# Problem
Line by line, transcribe the listing below exactly.

# Given records
***
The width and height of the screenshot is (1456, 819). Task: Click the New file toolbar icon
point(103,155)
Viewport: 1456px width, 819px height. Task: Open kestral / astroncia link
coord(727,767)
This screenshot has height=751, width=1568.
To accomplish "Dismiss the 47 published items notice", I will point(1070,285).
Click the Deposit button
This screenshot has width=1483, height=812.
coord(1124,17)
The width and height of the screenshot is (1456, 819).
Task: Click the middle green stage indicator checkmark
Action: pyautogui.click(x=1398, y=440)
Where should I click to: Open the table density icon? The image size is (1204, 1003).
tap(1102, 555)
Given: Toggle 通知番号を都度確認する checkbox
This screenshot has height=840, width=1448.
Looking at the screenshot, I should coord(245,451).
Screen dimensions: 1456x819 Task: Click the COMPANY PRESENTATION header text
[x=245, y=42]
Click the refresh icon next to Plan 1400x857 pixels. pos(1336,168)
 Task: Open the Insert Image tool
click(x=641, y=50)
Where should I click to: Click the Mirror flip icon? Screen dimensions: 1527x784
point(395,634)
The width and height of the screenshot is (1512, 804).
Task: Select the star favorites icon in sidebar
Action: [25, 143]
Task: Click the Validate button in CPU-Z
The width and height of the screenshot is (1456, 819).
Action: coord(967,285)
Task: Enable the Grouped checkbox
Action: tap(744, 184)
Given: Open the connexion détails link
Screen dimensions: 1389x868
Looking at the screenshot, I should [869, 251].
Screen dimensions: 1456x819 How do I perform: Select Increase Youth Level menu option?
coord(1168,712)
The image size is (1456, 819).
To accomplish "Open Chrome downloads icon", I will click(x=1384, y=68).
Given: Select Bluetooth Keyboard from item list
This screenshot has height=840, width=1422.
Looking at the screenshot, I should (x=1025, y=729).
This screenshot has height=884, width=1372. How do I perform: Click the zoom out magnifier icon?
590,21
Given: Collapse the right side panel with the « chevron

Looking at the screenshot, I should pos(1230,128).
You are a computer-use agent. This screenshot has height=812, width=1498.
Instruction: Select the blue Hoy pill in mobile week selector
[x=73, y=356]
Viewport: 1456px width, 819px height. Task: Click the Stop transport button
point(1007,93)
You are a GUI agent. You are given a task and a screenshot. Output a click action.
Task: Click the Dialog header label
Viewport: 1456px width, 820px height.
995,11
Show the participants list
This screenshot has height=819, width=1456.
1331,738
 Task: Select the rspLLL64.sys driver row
***
# Exercise response
The width and height of the screenshot is (1456, 819). Task: Click the New file toolbar icon
point(103,155)
Viewport: 1456px width, 819px height. Task: Open kestral / astroncia link
coord(727,767)
This screenshot has height=751, width=1568.
To accomplish "Dismiss the 47 published items notice", I will point(1070,285).
Click the Deposit button
This screenshot has width=1483, height=812.
coord(1124,17)
The width and height of the screenshot is (1456, 819).
Task: Click the middle green stage indicator checkmark
Action: pyautogui.click(x=1398, y=440)
Where should I click to: Open the table density icon? The image size is (1204, 1003).
tap(1102, 555)
Given: Toggle 通知番号を都度確認する checkbox
This screenshot has height=840, width=1448.
Looking at the screenshot, I should coord(245,451).
Screen dimensions: 1456x819 Task: Click the COMPANY PRESENTATION header text
[x=245, y=42]
Click the refresh icon next to Plan 1400x857 pixels. pos(1336,168)
 Task: Open the Insert Image tool
click(x=641, y=50)
Where should I click to: Click the Mirror flip icon? Screen dimensions: 1527x784
point(395,634)
The width and height of the screenshot is (1512, 804).
Task: Select the star favorites icon in sidebar
Action: [25, 143]
Task: Click the Validate button in CPU-Z
The width and height of the screenshot is (1456, 819).
Action: coord(967,285)
Task: Enable the Grouped checkbox
Action: tap(744, 184)
Given: Open the connexion détails link
Screen dimensions: 1389x868
Looking at the screenshot, I should [869, 251].
Screen dimensions: 1456x819 How do I perform: Select Increase Youth Level menu option?
coord(1168,712)
The image size is (1456, 819).
To accomplish "Open Chrome downloads icon", I will click(x=1384, y=68).
Given: Select Bluetooth Keyboard from item list
This screenshot has height=840, width=1422.
Looking at the screenshot, I should (x=1025, y=729).
This screenshot has height=884, width=1372. How do I perform: Click the zoom out magnifier icon?
590,21
Given: Collapse the right side panel with the « chevron

Looking at the screenshot, I should pos(1230,128).
You are a computer-use agent. This screenshot has height=812, width=1498.
Instruction: Select the blue Hoy pill in mobile week selector
[x=73, y=356]
Viewport: 1456px width, 819px height. Task: Click the Stop transport button
point(1007,93)
You are a GUI agent. You are given a task and a screenshot. Output a click action.
Task: Click the Dialog header label
Viewport: 1456px width, 820px height.
995,11
Show the participants list
This screenshot has height=819, width=1456.
1331,738
 Task: Select the rspLLL64.sys driver row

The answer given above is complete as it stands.